### İstenen
Lütfen aşağıdaki Şuur-Ruh-Beden metninin "Bir fert, geçmişine" sözleriyle başlayıp "hayatı olmuş olacaktır." sözlerine kadar süren kısmını, "hizmetçi" yerine "yardımcı" koyarak güncelle ve yeniden yaz.

### Kaynak metin

════

Mehmet Kaçar

Şuur-Ruh-Beden

Mehmet Kaçar

Bir fert, geçmişine iyi bakıp, iyi değerlendirirse, geçmişi geleceğine ne kadar iyi hizmetçi kılabilirse yani geçmişi geleceğine ne kadar ışık tutabiliyorsa, ferdin yaşadığı hayatı da kendisine o kadar ışık tutabilen bir hayatı olmuş olacaktır.

Aslında, ruhun ameli hayatı ifa olunacak ameller üzerinde tekasüf ve temerküz etmesi demek olduğuna nazaran, insanın şuurlandırmasından da ameli hedef ve gayesine uygun ve faydalı olabilecek şeylerin dışa vurumu ve yaşaması ve geleceği de aslında sadece bir kısım parçada dır.

Karanlıkta bırakmasını(kötü) temin edecek ve onu aydınlatacak bir mekanizmaya da ihtiyaç vardır. Bu da kitap, peygamber ve peygamber varisi olan alimdir. İşte ruh, dimağ denilen bu kodlama vasıtasıyla da eşyanın bu sayede eşya ile tesisi münasebet kurabilmiştir. Böylece dimağın bir hafıza eylemlerinde ki rolü, amele faydalı olabilecek geçmiş(iyi-kötü) amellerin yani hatıraların, hatırlanmasını ve geleceğinin kodların da hapis edilmesini temin etmekten ibaret olup, yoksa geçmişi korumak ve saklamak değildir. İşte, dimağ dediğimiz o kodlamanın da şuur üzerindeki rolü bu olsa gerektir. Daha açık ve net bir şekilde anlatmak gerekirse, biz de deriz ki dimağın görevi ve ruhun harekete geçmesi ile bedenin de canlanması ve dışa vurumuna yol açmak, bu sayede de ruhu faaliyet havzasına katmaya vasıta olmasıdır. Bu nedenledir ki daima ameli ve faydalı(müfit) bir gaye takip eden ve fiillerini faydalı tesirli kılmak için ruhu genellikle kendi dairesinde mahkum kılmaya da gücü yetendir.

Artık, ilahi ruhun dimağ engelini her yönden aşıp taştığı ve dimağ faaliyetleri de denilen şeylerin, Hz. Ademe ihsan edilen ilahi ruhun ancak bir hecesi, bir parçasına karşılık gelebileceği de anlaşılmış olur.

════

### Verilen kayıtlar
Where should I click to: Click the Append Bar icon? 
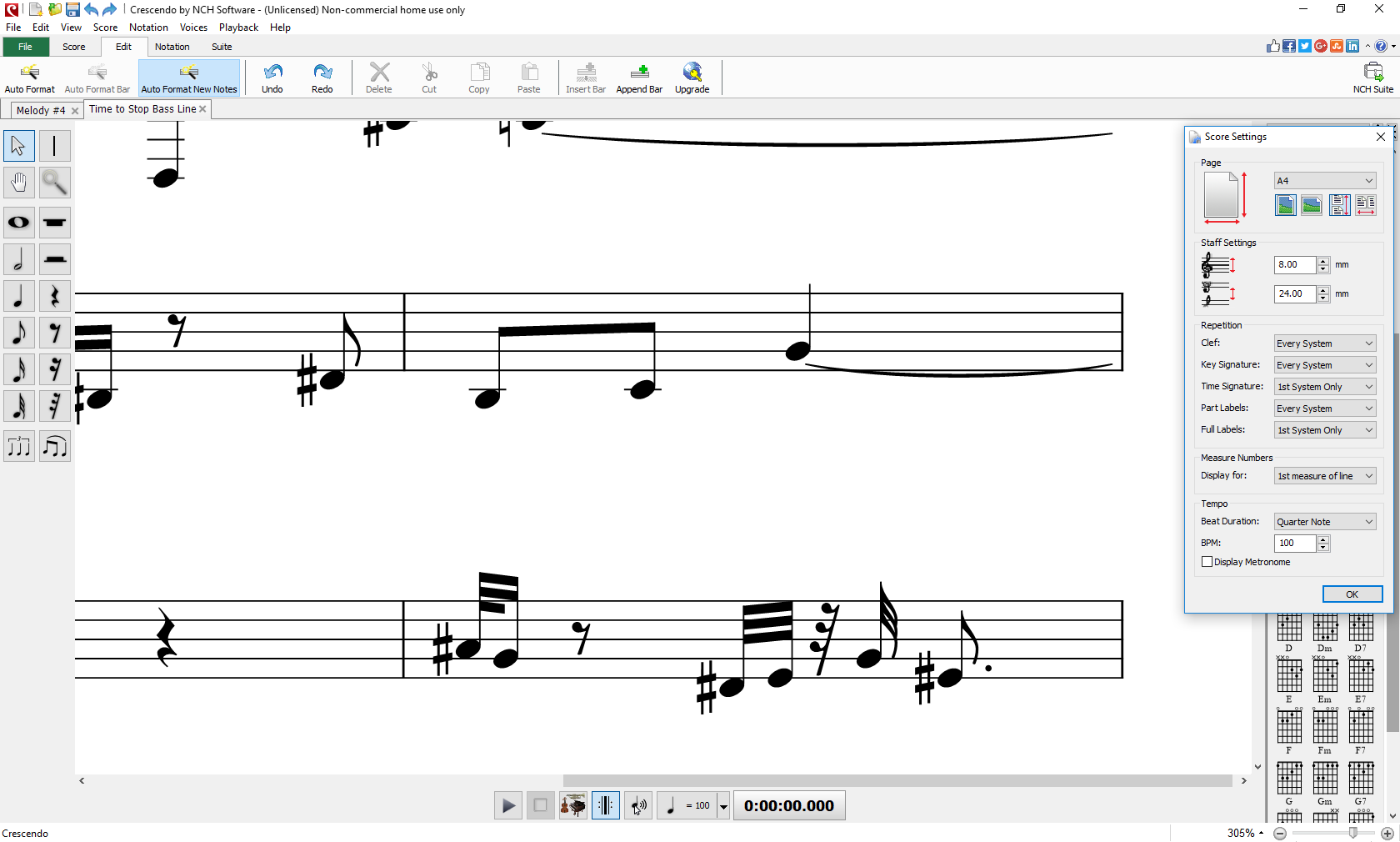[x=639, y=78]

════

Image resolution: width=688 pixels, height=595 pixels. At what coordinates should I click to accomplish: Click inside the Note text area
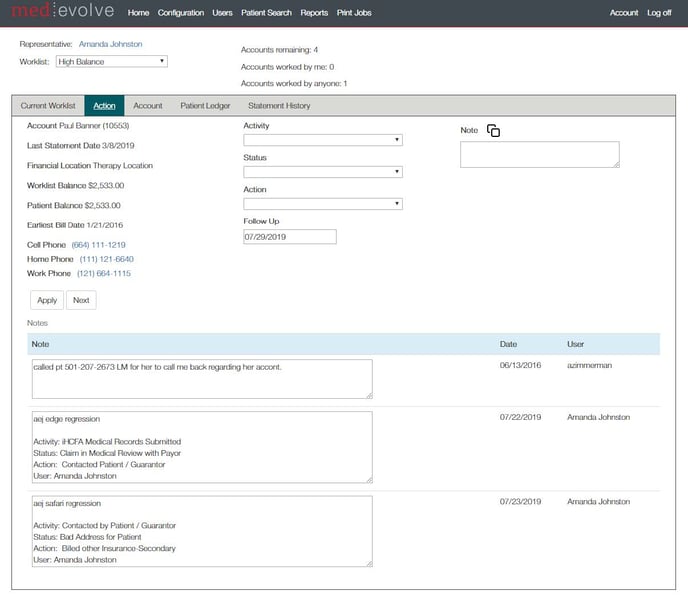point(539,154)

════

### Çözüm
Bir fert, geçmişine iyi bakıp, iyi değerlendirirse, geçmişi geleceğine ne kadar iyi yardımcı kılabilirse yani geçmişi geleceğine ne kadar ışık tutabiliyorsa, ferdin yaşadığı hayatı da kendisine o kadar ışık tutabilen bir hayatı olmuş olacaktır.